Records from a data collection
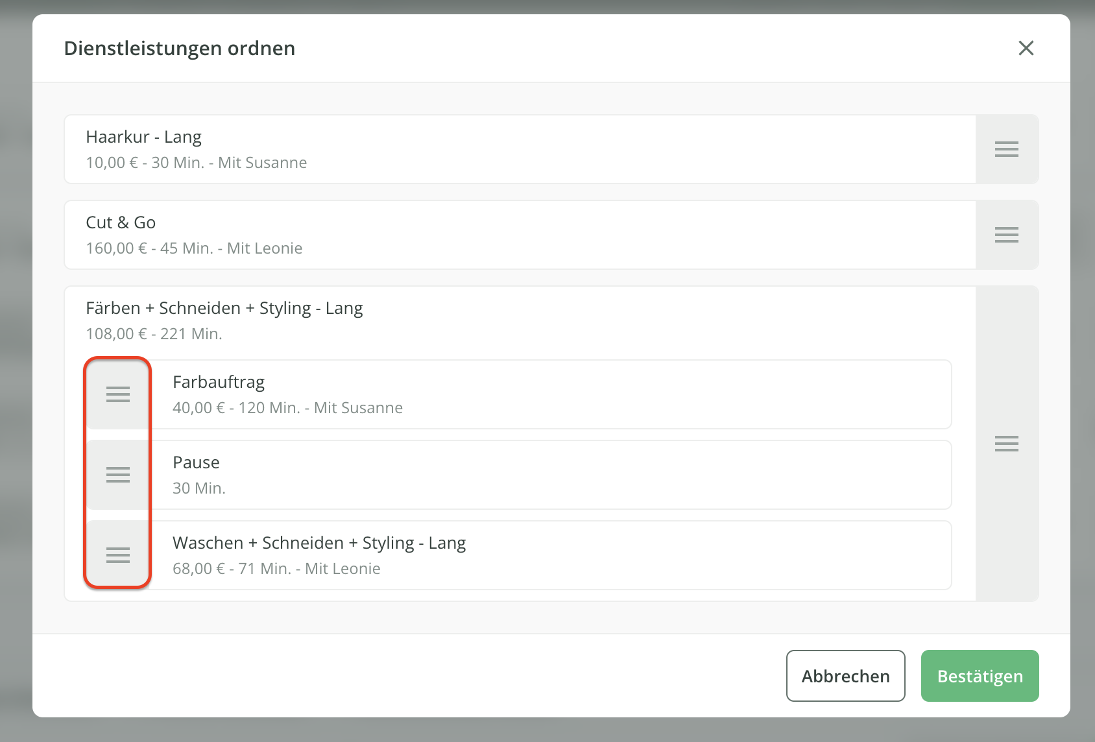Click the Pause drag handle
Screen dimensions: 1095x742
coord(118,475)
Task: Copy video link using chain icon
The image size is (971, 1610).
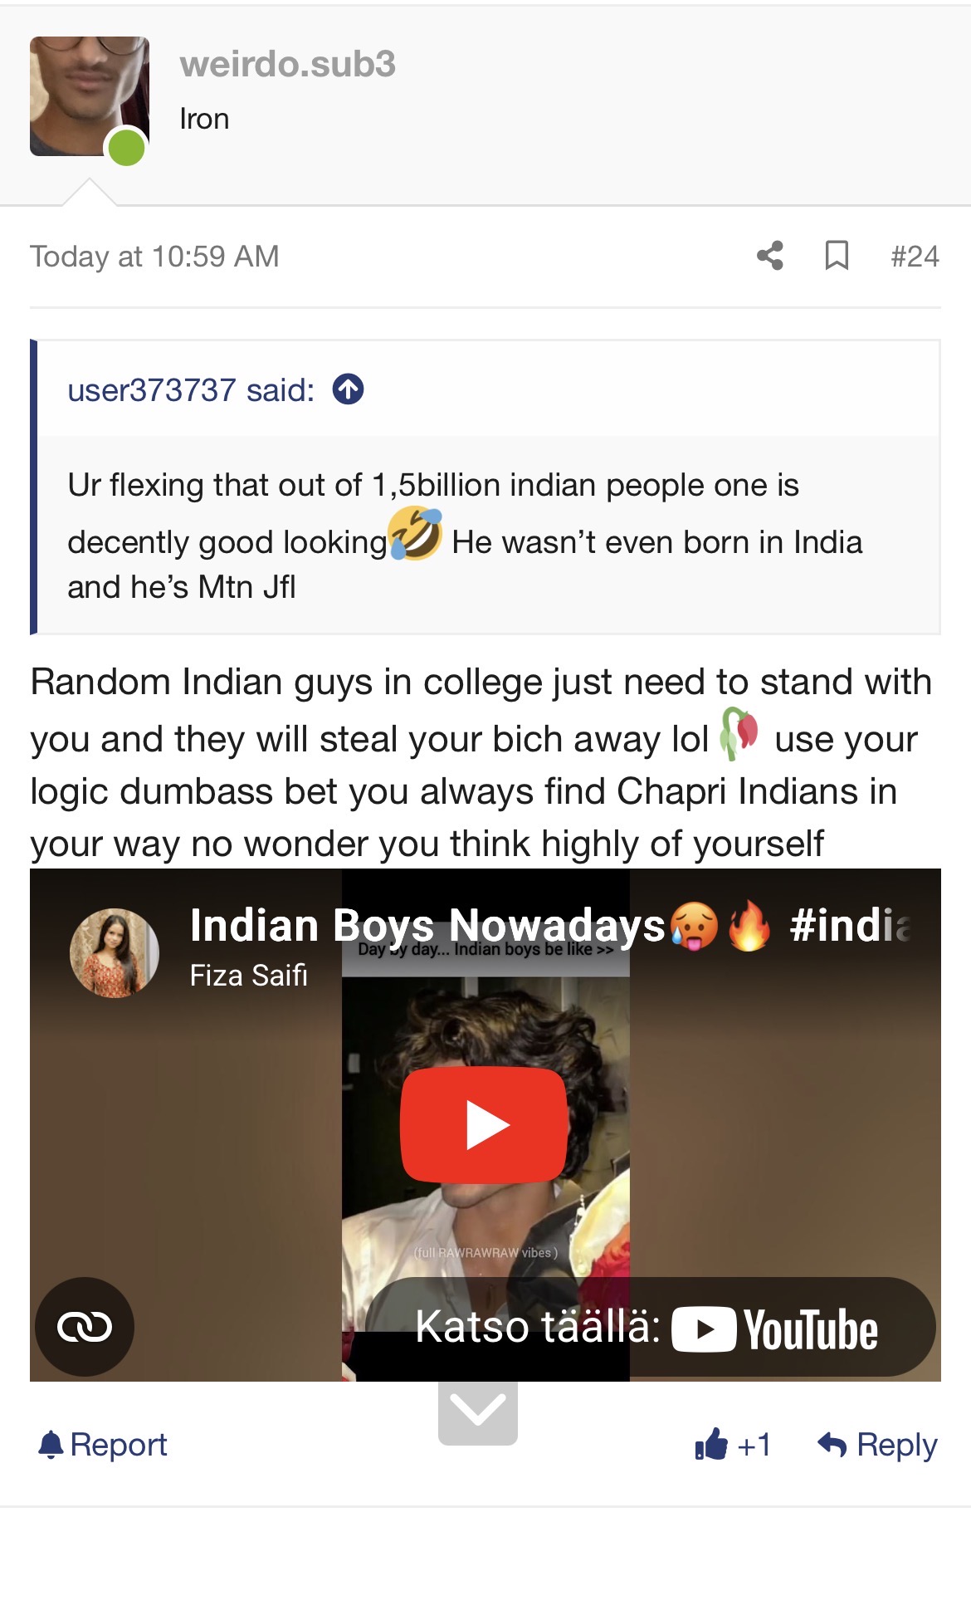Action: (x=84, y=1326)
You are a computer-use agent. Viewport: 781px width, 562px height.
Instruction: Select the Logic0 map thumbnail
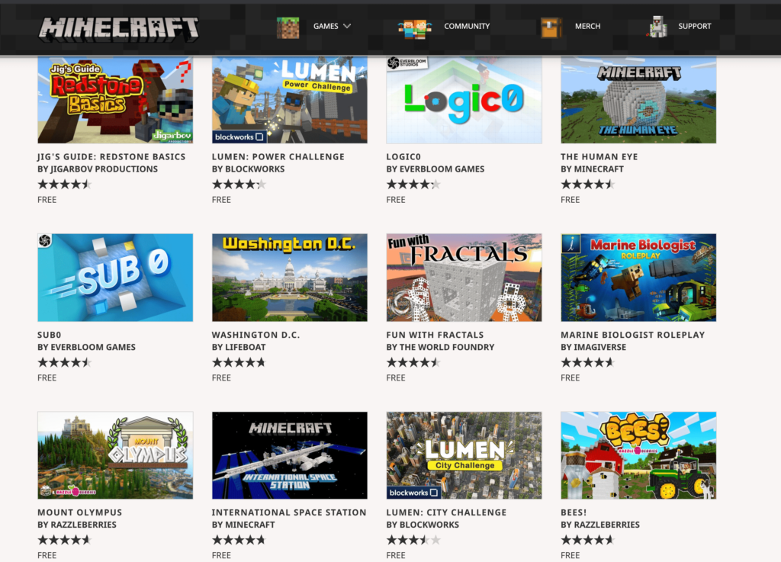(x=464, y=100)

## What this task involves
Pictures are to be omitted. The lines from the line holding "Task: Copy video link using chain icon" through the closing line of the data above are to be set down exactly, and nothing more.

## Solution to the problem
Task: Copy video link using chain icon
The image size is (971, 1610).
Action: (x=84, y=1326)
You are a computer-use agent. Viewport: 781px width, 562px height.
Instruction: Select the Logic0 map thumbnail
(x=464, y=100)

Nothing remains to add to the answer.